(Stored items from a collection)
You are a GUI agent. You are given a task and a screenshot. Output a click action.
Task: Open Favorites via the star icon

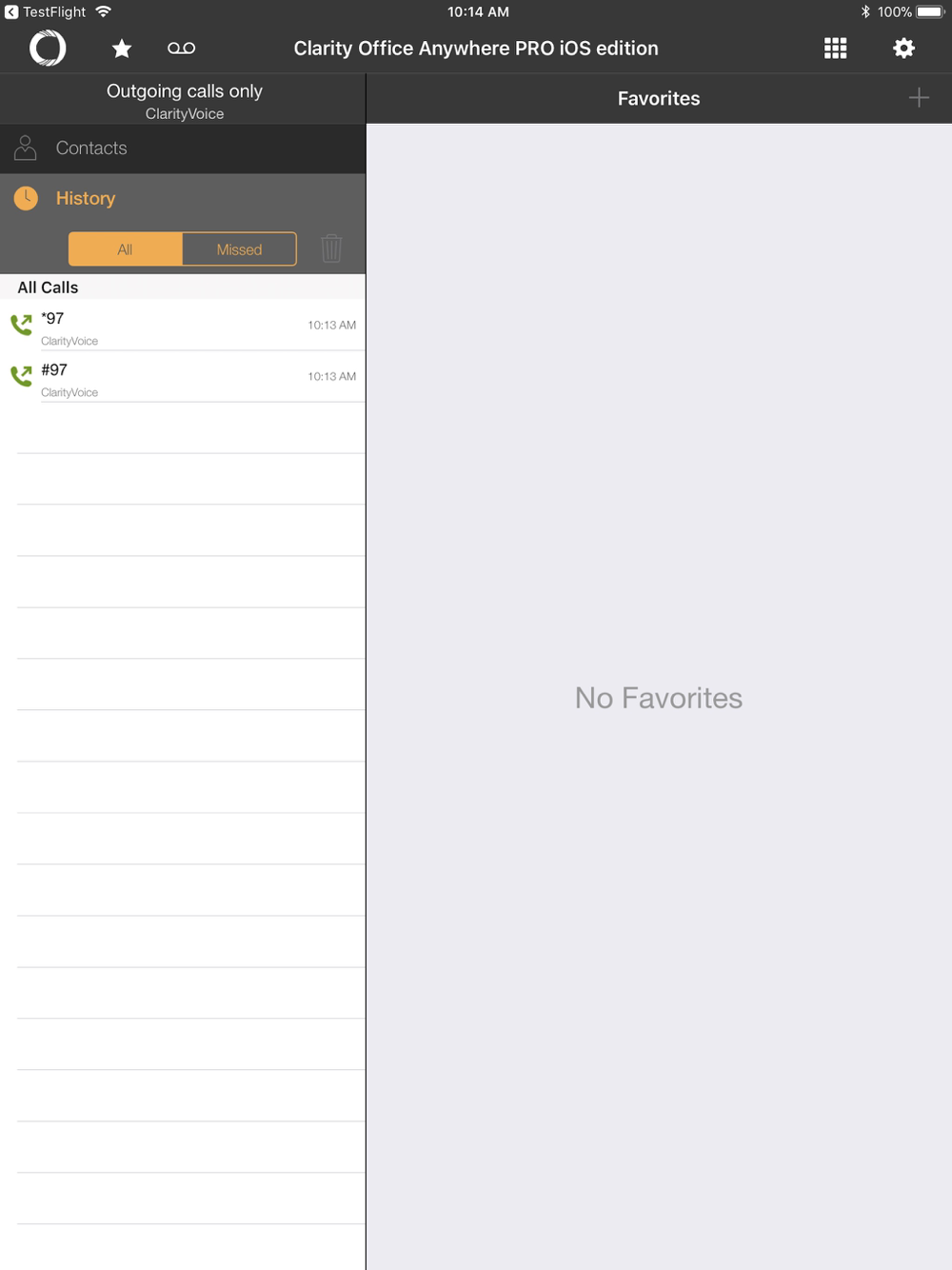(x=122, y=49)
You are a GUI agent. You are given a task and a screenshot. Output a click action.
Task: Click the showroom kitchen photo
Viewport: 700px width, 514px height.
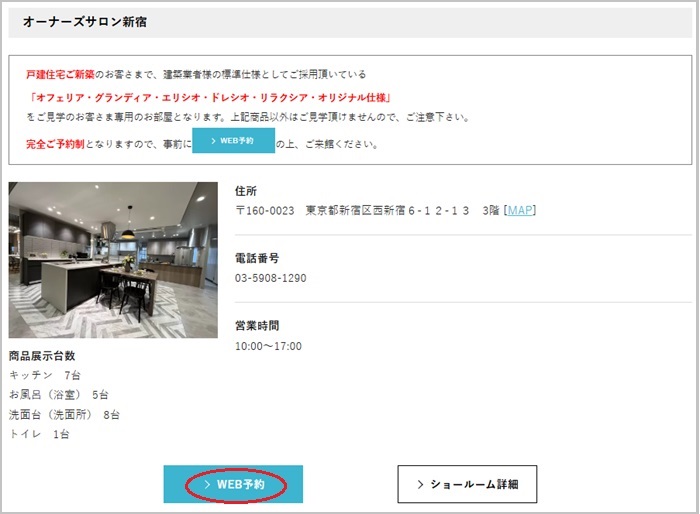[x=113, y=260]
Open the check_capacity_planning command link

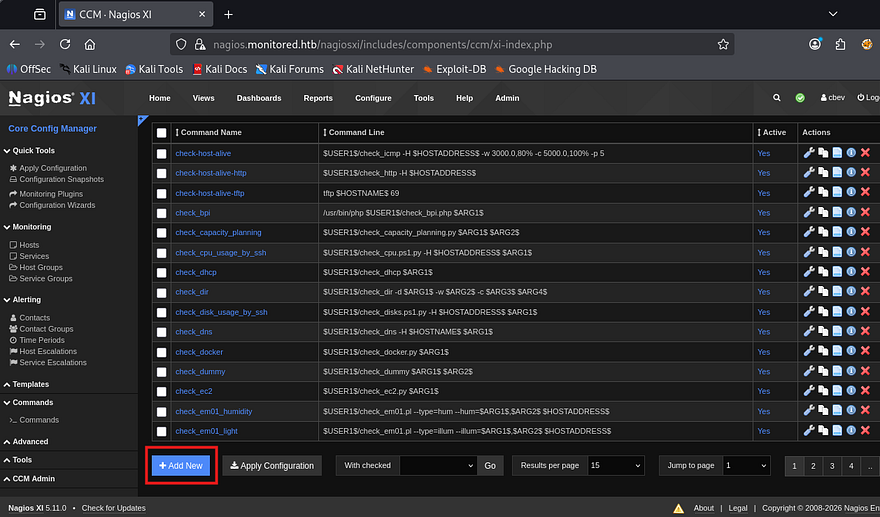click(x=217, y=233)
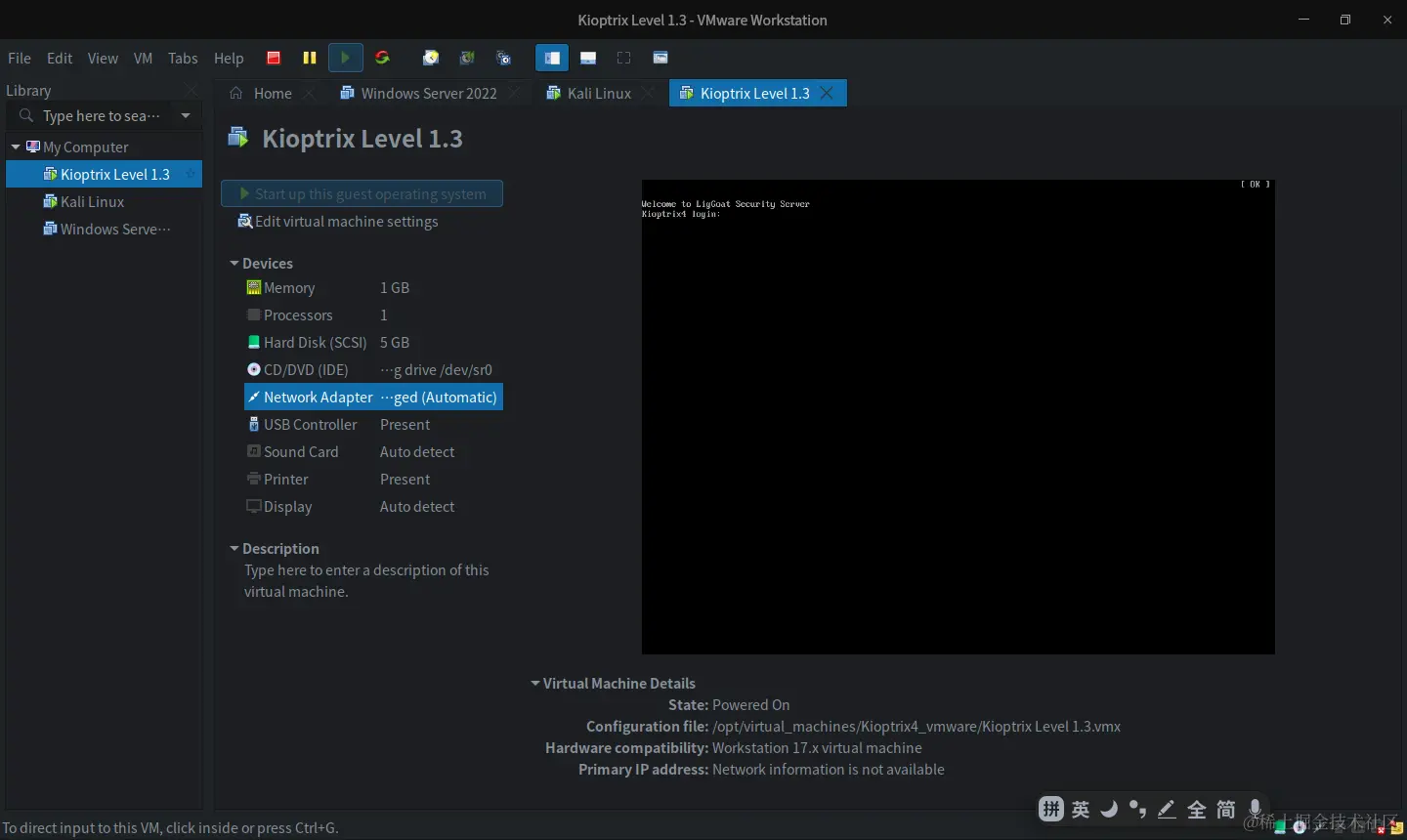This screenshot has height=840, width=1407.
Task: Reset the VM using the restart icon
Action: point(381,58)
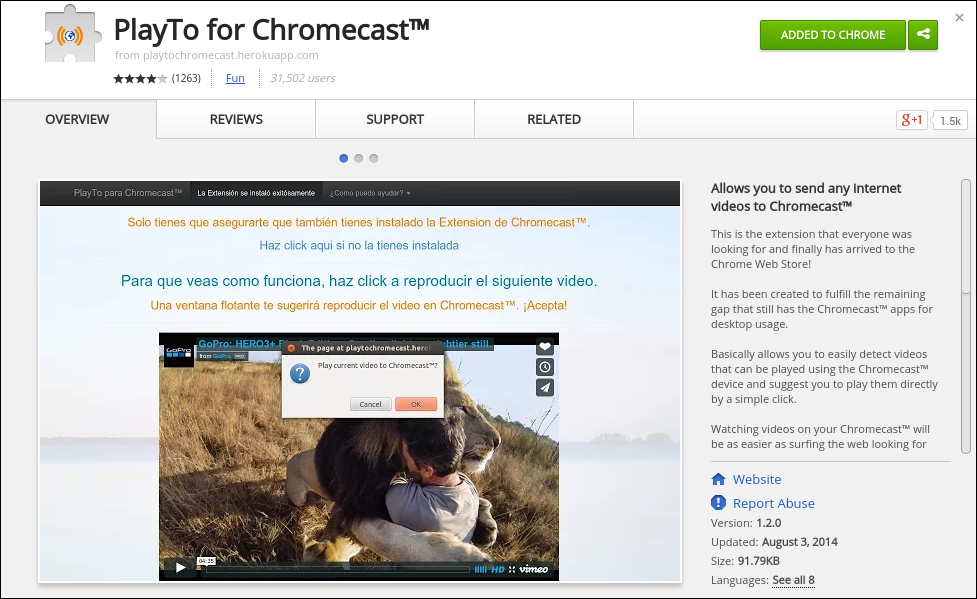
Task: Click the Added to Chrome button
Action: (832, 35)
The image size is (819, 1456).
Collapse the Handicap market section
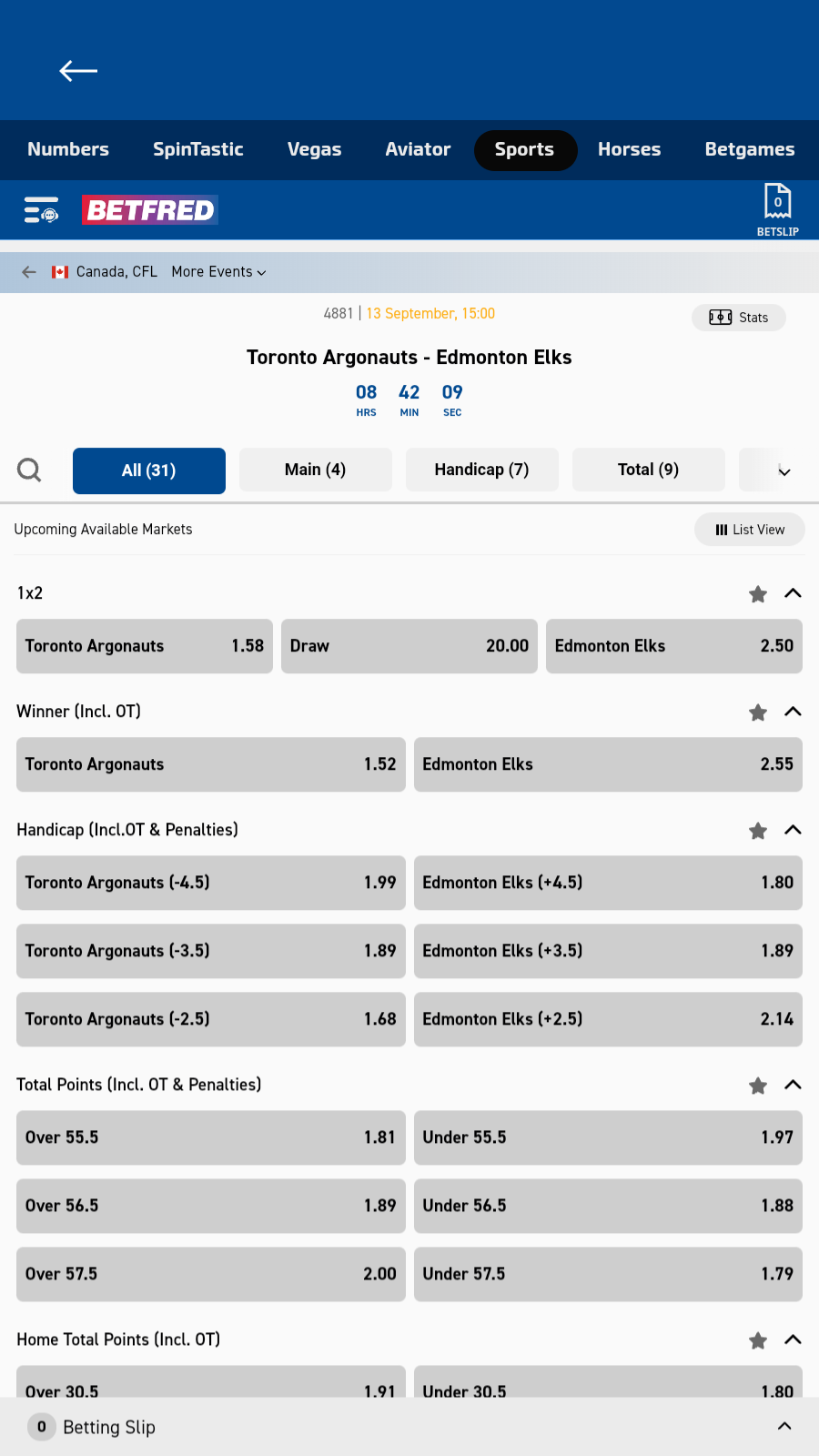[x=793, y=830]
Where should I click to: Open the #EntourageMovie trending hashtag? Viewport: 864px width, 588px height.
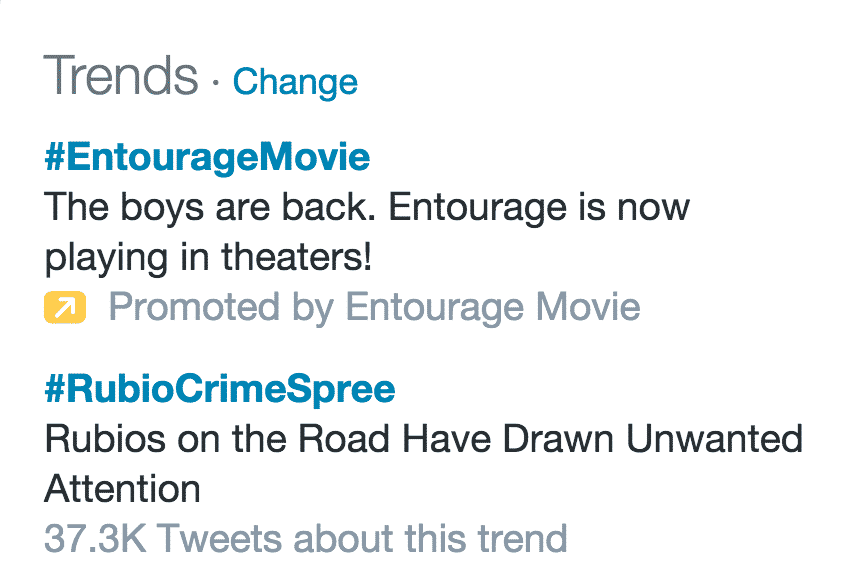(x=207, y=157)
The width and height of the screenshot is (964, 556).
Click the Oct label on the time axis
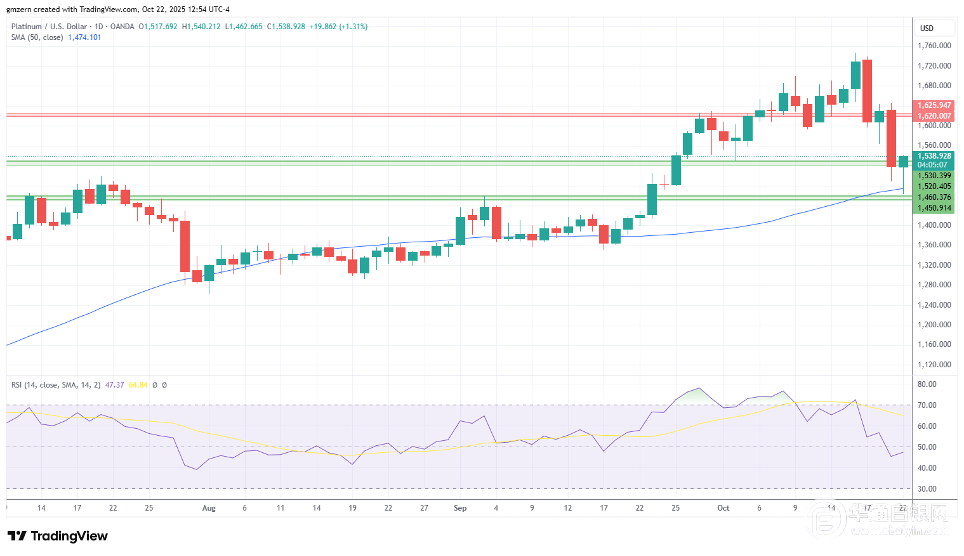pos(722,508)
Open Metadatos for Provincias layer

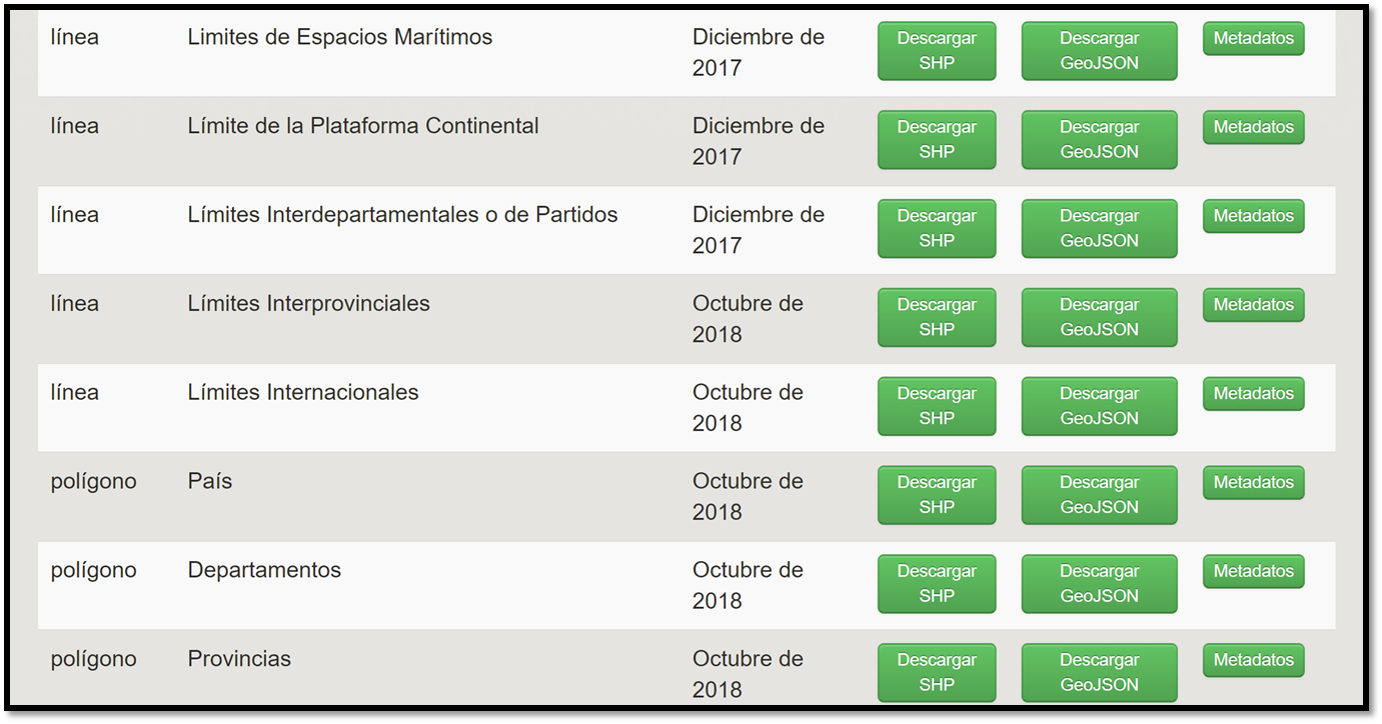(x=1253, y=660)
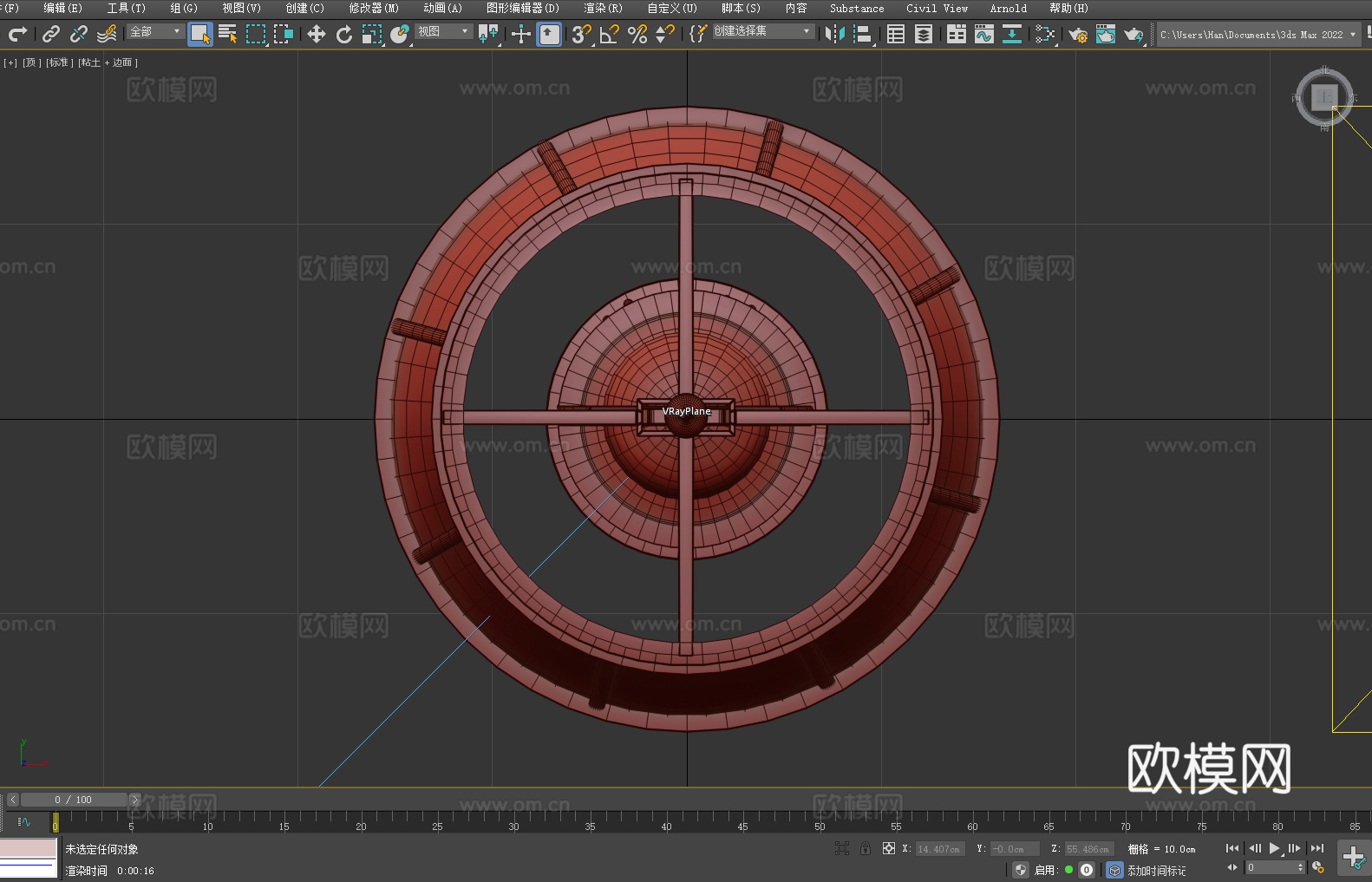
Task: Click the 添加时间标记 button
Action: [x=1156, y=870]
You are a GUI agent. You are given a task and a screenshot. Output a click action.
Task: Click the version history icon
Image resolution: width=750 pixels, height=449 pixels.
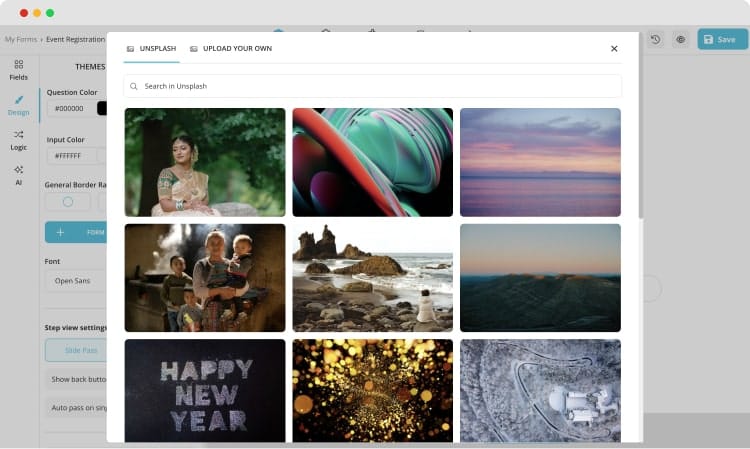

* **What you will do**: From the entries above, copy exactly the lines starting at the one with "The image size is (819, 1456)." and stopping at the one with "The width and", keeping both ends. Drop the pictures.

* **Problem solution**:
The image size is (819, 1456).
Collapse the Handicap market section
[x=793, y=830]
Where should I click to: Open the #EntourageMovie trending hashtag? Viewport: 864px width, 588px height.
(x=207, y=157)
The width and height of the screenshot is (964, 556).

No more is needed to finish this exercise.